# Looking for Talissa and Took20



## Rick (never give up) (Oct 7, 2005)

Hi guys,It seems that your posts on GSE indicate that you had positive results from taking it.On the other hand I have 2 other members that also tried it but with no good.I'm curious about your positive results with GSE.I will like to know what did you take (dosage, brand), if you had any adverse reaction to it at the beggining and how log it took to kick in. How were your symptoms before GSE?Most importantly, are you still taking it? Is it still doing some good?I'm planning to do some experiments at home (not with my own body







). Perhaps I can share the results if I found something interesting.


----------



## Talissa (Apr 10, 2004)

Hey Rick,I sure hope took20 replies too--haven't heard from her in a very long time!I took nutribiotic/citrucidal brands. Exc results as far as allowing me to eat things w/o reacting--things which for the 7 yrs previous caused reactions. (ie, ham & other processed foods) I took drops in a capsule for the first 3 weeks, then when the caps arrived, I took those. One w/ each meal. I think the liquid works better, but took20 liked the capsules best. It took about a month to see any changes.I'm trying out Turmeric atm, and have been the past 3 weeks. Cinnamon too, to a lesser degree. Will be adding grape seed extract(not grapeFruit) as soon as it arrives...Don't take the GFSE for now while trying this out. I'm also staying away from processed foods.
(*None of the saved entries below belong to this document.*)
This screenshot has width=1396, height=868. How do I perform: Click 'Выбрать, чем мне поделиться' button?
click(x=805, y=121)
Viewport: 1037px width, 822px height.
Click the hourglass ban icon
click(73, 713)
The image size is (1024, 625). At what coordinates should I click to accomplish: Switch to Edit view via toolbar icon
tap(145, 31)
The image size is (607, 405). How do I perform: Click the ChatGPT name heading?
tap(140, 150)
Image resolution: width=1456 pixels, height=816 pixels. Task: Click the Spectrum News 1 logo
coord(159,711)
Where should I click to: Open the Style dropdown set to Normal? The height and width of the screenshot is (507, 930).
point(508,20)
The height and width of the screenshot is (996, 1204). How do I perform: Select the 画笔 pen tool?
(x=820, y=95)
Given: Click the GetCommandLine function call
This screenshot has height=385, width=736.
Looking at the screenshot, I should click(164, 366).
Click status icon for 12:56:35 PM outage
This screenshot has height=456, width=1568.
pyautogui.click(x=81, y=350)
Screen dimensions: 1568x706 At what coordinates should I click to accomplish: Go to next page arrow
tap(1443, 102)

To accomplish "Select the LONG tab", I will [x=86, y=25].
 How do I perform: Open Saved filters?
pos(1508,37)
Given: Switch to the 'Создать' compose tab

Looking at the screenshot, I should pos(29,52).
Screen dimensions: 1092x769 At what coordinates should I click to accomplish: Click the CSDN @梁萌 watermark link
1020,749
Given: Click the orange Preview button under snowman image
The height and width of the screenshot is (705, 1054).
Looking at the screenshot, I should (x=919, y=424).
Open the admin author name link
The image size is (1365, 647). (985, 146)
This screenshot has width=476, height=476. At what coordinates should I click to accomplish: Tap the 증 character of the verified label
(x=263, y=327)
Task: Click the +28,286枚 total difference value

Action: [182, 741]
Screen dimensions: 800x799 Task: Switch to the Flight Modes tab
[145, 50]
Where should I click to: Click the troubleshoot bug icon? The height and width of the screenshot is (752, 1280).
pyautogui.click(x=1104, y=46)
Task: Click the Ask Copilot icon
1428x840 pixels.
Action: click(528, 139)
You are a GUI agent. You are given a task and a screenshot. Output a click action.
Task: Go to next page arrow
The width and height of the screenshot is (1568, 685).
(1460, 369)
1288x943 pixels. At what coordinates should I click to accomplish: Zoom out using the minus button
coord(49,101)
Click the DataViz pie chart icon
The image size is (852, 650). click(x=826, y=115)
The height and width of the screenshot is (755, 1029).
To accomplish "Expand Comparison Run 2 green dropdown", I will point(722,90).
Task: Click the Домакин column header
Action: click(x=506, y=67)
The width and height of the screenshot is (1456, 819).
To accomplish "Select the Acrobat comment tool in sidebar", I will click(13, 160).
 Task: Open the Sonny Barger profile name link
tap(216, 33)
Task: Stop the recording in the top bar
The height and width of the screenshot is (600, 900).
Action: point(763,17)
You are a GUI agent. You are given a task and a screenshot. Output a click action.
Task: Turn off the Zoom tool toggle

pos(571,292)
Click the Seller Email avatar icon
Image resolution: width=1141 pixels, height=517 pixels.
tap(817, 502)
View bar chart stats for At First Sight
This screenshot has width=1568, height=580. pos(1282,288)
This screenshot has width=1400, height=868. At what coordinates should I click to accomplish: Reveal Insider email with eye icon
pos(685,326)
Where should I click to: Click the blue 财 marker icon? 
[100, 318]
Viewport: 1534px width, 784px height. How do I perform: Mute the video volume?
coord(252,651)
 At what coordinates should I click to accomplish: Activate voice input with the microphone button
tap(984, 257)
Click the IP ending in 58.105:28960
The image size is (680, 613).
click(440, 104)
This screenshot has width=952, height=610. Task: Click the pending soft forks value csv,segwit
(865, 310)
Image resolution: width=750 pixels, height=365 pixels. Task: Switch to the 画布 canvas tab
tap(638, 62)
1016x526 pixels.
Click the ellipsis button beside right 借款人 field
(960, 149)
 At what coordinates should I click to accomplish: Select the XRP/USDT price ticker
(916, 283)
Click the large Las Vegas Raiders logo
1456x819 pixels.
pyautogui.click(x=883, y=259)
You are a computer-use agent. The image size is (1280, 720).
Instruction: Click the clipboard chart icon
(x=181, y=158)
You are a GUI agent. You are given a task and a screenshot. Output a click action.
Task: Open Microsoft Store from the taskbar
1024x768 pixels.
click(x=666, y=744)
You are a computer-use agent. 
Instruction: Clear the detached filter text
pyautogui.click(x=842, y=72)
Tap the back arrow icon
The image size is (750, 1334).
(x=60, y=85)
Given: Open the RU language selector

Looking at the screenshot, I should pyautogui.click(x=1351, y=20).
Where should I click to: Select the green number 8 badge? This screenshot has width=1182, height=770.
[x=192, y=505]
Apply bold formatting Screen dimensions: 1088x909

OT--If interested in how Turmeric is working out, let's just say the jury is still out. Things seem a bit better, but nothing to write home about...It has brought on a head cold(die-off?) that won't go away though--after 10+ years w/o a cold or the flu...I guess it thins out mucous. ? Its also a mild antifungal & antibacterial. It thins the blood & inc's circulation.... I take about 3/4 tsp 2-3 times per day. I use the table spice & put it in capsules. Will use supplemental turmeric extract when it arrives...Research on Turmeric has exploded recently--its been found to be helpful for many conditions as an anti-inflammatory. Esp cancer, but also tennis elbow, which I think its cured for me(whew)... I found so much more that it can help--This includes UC. They did do a study on it for IBS patients, but only used around 60 mg 3 xs/day. Most TE supplements come in 350 mg...I'm hopeful, regardless. We'll see. I'll keep taking it even with the runny nose, whether or not it helps the D, because its helped make my skin nicer. Its plumping it up. Just looks healthier. I've gotten so many compliments in the past 2 weeks--must be the circulation thing? Who knows...So I got way away from your subject, GFSE. Sorry about that Rick! ...What kind of tests will you do? Are you a biologist? Happy Holidays~Talissa


----------



## Moises (May 20, 2000)

Nutribiotic/citricidal did get rid of a wart once. Another time it didn't work.Talissa,Interesting stuff about turmeric. I've been taking it for years. It doesn't help my IBS but here's something interesting. In preparation for a test of an elemental diet, I gradually stopped taking all my supplements. One of the ones I stopped was turmeric extract. I've had a pain in my neck for almost 3 months now. I wonder if the cessation of the turmeric is related to the pain. I am gradually reintroducing my supplements. I do plan on going back to turmeric. These days there is more and more research suggesting the inflammation is responsible for many chronic conditions. I look at turmeric as a bit of insurance, even if it doesn't ameliorate my IBS.


----------



## Nanobug (Nov 7, 2006)

> quote:If interested in how Turmeric is working out, let's just say the jury is still out


Please note that turmeric has a very low bioavailability. That why you find turmeric/curcumin packaged together with piperine to increase bioavailability.


----------



## Rick (never give up) (Oct 7, 2005)

Hey Talissa, thanks a lot!!I'm not a biologist, but a biology fan. But I do have a relative who owns a lab, he actually does all the testings my doctor asks. He's lab is one of the best (if not the best) in my country. Not kidding, he's more expensive the most of the others







. My idea is to get some GSE and prepare some dilutions using yeasts and probiotics. Each round will consist of a control and a second sample with the GSE. I asked my relative about it and he gave me some tips so that I may do most of the experiments at home. Then I can send the samples to his lab. More elaborate tests will of course require a sterilized environment, but I think the scope for now is not so ambitious.My GSE arrives tomorrow so I'll be doing the experiments next week. I'll post the results.If nothing, at least this could be a way to understand and most importantly, see for myself some of these products while they work.If the results are promising I'll start the GSE myself.


----------



## overitnow (Nov 25, 2001)

Tal,Nice to see you are still around and holding up so well. You might try pairing your grapeseed with ginko. I am sure those, along with the grape skin, are the major contributors from the Provex.Cheers from windy (phew!) BC and my tree-strewn lot.Mark


----------



## Nanobug (Nov 7, 2006)

> quote:My GSE arrives tomorrow so I'll be doing the experiments next week. I'll post the results


Are you planning on testing for artificial preservatives?


----------



## Rick (never give up) (Oct 7, 2005)

Hi Nanobug,Testing for artificial preservatives will be a hard task for the moment. My relative, who owns the lab, told me that based on published results it's hard to tell between some of those preservatives and the real GSE active ingredients. So he'll try to determine at least if those components are toxic or not. If not, it is likely that they are GSE components instead of the artificial ingredients (based on the literature, those ingredients expose some toxicity).So my main goal is first to determine what the GSE does. I already started with some culture samples. Each sample will have a control without the GSE and another with the GSE. Preliminary results should at least tell me whether the GSE kills live organisms in those cultures.The second step will be the lab. Here, they will let me know the live culture concentration after the tests on each sample.Testing the GSE itself will be the labs's own experiment. My relative is somehow very interested so I'll let the expert decide how to proceed in this sense.I'll post the experiment results shortly.


----------



## Nanobug (Nov 7, 2006)

> quote:I'll post the experiment results shortly


Cool, I'll be eagerly waiting for those.


----------